The original post: /r/amitheasshole by /u/DarthKnuckles on 2025-02-21 08:21:29.

I started looking after my team by accident. Was meant to be a part of the team, but our manager just handed me responsibility and told me to sort it. The team were inexperienced with the more complex matters, but had some heart. Unfortunately they were not prepared for the job. We work in government related complaints, and they thought it would be an easy email response and if they got angry, pass on to another agency. I tried to set thing up differently to better the customer experience.

Two years in, the team say they know why things work the way they do, essentially let’s educate rather than punish. But, they are stuck old training and want to punish as people are non compliant.

I recently managed to secure a senior position in my team to relieve some of the workload. I have been working both jobs (manager and senior) and have been struggling to cope. Everyone in the team applied for the senior role, but I found someone external who was much more experienced.

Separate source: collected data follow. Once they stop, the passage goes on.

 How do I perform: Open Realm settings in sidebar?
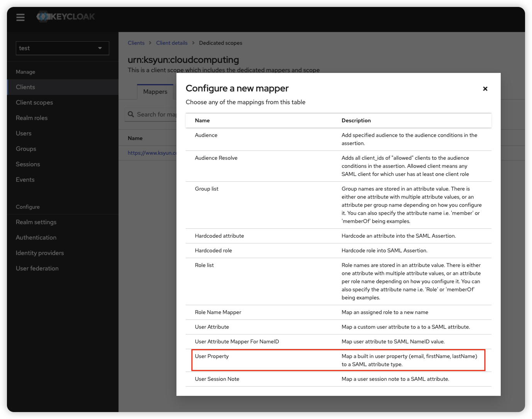coord(36,222)
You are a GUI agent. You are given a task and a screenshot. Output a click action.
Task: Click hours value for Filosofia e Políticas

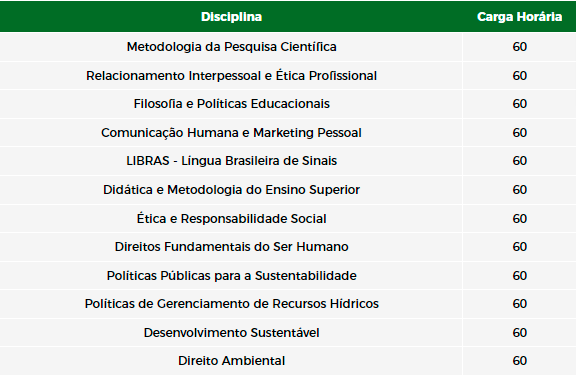[519, 104]
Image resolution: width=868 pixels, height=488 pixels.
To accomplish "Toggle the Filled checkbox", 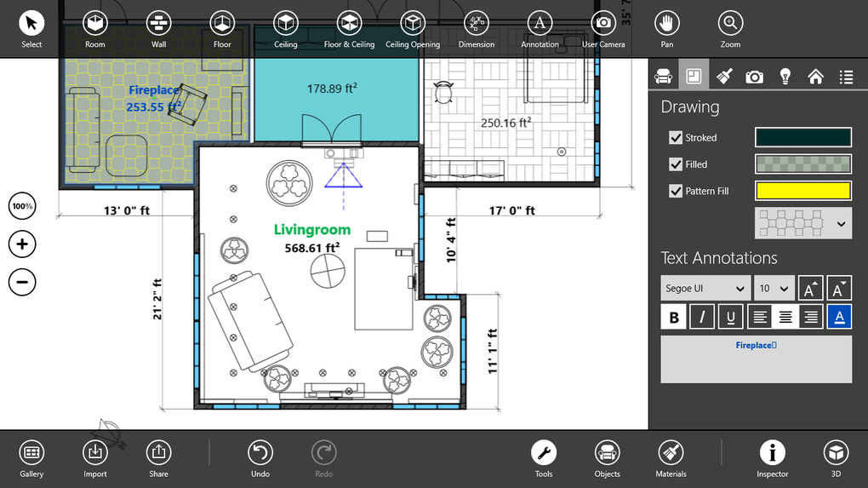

I had individual meetings advising they had not been successful and why. Essentially they were not experienced enough and were underperforming in some areas. This did not go down well. This team have been around for 10 years plus, and I am a relative newcomer with a new vision. My new recruit is also someone I have worked with previously and know their work well, so to the team, this looks like favouritism.

I have said they being here a while is not guaranteed progression, and I want to see something to inspire and change things. But, my team have been pretty outspoken advising I am cruel for not choosing someone experienced and well versed in the current system. My argument is the system is crap and needs to change. Am I on the wrong track and being an arsehole to the existing staff?